Nick:  Listen Mams, I don't want to hear it from you tonight.  Hell, if you ditched the glasses and put on a big wig you'd be nothing more than another one of that stupid Elvira broad.

RM:  Hey, I'm not that old!

Nick:  Really?  I hadn't noticed.  Whatever.  Anyone, let's just cut the chase here.  I told you all I would whoop Tom Dudely's stupid ass and that's exactly what I did.  Now Kain, Simon Jones and Giana Di Luca are the next three idiots who have the unfortunate fate of being in my way.  Tout them all you want, compared to me we all know what a bunch of nobodies they are.  Kain and Giani's so-called title reigns were complete and utter jokes.  I mean, they couldn't even retain such second rate titles against second rate competition, so how the hell are they supposed to measure up to a heavyweight champion?  Well I'll just tell you now, they can't.  So that just tells you, outside of yours truly, the only one who has accomplished anything in this match is Simon Jones and everyone knows that was a complete joke, which is only verified by the fact that he was the start of what was once pro wrestling's most coveted championship being turned into a game of hot potato.  Simon is the one responsible for ruining the name of the title which I made to be so great and famous, ultimately making the company the success this is.
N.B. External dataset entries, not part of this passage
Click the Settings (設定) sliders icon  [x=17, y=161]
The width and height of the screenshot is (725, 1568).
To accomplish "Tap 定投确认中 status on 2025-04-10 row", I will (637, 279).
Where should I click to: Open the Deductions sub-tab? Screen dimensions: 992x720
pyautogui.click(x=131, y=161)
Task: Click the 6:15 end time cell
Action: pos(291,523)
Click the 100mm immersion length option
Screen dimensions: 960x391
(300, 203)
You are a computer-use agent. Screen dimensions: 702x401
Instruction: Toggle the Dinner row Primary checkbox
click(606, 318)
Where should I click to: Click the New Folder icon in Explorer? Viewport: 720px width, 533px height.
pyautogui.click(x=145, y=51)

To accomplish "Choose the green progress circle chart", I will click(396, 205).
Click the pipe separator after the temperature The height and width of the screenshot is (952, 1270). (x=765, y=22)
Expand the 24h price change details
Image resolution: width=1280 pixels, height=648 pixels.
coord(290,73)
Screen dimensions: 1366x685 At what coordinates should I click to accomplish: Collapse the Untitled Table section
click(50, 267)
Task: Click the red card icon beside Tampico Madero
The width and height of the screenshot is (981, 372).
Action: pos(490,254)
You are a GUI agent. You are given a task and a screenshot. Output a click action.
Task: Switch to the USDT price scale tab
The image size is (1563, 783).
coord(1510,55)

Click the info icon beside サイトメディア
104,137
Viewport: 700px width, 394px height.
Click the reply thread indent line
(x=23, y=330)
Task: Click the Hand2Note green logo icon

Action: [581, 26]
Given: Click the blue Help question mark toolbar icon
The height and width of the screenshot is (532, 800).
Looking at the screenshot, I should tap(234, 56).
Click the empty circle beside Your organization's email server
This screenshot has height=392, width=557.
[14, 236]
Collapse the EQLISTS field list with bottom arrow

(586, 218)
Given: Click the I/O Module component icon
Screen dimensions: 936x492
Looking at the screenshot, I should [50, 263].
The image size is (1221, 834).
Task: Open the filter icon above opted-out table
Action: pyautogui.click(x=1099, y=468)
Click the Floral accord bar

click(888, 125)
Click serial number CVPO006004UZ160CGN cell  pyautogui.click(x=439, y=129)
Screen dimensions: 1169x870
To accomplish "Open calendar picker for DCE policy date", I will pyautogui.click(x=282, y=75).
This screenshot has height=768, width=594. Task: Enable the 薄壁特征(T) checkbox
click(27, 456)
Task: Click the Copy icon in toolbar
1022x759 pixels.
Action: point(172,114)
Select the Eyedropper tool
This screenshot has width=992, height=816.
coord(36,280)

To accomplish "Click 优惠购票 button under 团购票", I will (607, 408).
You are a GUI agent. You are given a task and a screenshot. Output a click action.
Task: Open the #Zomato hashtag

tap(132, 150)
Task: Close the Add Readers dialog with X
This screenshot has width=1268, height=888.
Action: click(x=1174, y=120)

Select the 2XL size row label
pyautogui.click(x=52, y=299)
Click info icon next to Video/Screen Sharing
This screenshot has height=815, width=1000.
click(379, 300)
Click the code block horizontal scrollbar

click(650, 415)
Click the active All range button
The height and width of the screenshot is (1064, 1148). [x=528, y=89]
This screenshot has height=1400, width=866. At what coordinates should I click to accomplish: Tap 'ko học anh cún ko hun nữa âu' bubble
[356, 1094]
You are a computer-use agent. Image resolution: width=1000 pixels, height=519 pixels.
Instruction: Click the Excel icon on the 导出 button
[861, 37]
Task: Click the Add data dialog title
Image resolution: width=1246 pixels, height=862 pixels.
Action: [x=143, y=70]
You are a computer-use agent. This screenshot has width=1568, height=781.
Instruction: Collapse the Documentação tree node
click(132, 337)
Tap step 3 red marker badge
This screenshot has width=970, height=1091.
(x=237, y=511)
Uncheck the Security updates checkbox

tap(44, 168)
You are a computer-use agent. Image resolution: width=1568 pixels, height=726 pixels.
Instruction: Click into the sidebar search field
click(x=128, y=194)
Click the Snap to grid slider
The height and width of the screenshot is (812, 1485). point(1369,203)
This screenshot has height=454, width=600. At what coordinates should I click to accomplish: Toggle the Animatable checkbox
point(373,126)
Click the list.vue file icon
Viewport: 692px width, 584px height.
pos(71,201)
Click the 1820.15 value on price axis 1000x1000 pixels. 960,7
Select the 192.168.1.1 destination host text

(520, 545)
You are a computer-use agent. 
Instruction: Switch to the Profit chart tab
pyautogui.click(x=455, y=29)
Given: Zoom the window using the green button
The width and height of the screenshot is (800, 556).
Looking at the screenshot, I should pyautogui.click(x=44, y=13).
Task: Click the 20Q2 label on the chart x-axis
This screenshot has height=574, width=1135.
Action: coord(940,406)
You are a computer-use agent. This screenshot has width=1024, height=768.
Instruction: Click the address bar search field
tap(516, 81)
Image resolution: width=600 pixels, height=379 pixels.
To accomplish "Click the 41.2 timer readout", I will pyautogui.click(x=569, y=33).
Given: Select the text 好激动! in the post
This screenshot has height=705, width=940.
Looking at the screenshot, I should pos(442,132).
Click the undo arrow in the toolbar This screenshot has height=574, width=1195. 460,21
It's a joke that I have to fight against these three chumps to be #1 contender.  Let's not forget, I was never even given my championship rematch against Spike Staggs after that no-talent hack stole the title from me.  Not to mention, I should already have been the rightful champion for months now if this company wasn't run like such a joke.  But now suddenly I need to compete just to be given a shot at the title which by all right should already be mine?  If that's how this company wants to play it than so be it, they can do everything in their power to continue to rob me of what is rightfully mine, but it can only last so long.  Everyone knows that I am better than every last wrestler who has ever stepped foot inside of an SCW ring, or even will in the future.  Some stupid ass halloween-themed matches won't change that.  It doesn't make a damn bit of difference, and in the end, no matter how they waste my time in the match, the best man will still win and it is quite clear that the best man in this match, and it's not even close, is yours truly.  And to remind you all one last time, it's not braggin' if you back it up, because Miss Elvira-wannabe... don't forget that I'm not cocky, I'm just the best.

Nick then shoves the microphone away and storms off as the scene fades.